RECORDS FOR PROCESSING: Begin

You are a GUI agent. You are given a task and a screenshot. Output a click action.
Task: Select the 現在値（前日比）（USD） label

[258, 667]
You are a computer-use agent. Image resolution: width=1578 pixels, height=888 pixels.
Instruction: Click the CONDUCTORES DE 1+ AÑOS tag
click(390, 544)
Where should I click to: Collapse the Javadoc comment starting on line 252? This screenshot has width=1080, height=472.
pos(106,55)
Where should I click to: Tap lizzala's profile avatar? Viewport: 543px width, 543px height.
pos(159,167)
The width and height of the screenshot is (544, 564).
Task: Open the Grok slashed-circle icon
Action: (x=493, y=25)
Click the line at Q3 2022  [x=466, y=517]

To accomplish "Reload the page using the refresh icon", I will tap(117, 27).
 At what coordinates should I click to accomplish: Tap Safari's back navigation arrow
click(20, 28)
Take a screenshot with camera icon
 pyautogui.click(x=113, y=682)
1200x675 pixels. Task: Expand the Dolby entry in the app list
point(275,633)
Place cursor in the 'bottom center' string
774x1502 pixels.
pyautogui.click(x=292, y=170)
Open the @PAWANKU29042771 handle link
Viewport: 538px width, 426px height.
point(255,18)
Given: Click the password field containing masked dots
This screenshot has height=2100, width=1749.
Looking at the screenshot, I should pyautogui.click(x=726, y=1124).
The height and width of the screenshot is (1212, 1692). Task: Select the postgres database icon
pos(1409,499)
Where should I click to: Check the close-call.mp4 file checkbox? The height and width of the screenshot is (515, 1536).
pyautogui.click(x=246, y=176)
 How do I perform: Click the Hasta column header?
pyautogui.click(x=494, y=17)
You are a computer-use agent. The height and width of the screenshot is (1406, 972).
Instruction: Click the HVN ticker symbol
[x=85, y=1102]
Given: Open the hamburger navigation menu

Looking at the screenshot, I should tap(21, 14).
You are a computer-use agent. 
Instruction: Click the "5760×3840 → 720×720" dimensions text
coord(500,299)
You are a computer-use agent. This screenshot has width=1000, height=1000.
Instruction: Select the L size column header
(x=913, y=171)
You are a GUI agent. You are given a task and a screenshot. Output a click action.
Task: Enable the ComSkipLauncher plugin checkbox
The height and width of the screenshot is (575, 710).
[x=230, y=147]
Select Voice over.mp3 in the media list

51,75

RECORDS FOR PROCESSING: End

*HOW TO COMPLETE THIS TASK*
Repeat each line, unchanged, from the line that contains "Instruction: Select the L size column header" to the end of the listing above.

*RESPONSE FOR THIS EXERCISE*
Instruction: Select the L size column header
(x=913, y=171)
You are a GUI agent. You are given a task and a screenshot. Output a click action.
Task: Enable the ComSkipLauncher plugin checkbox
The height and width of the screenshot is (575, 710).
[x=230, y=147]
Select Voice over.mp3 in the media list

51,75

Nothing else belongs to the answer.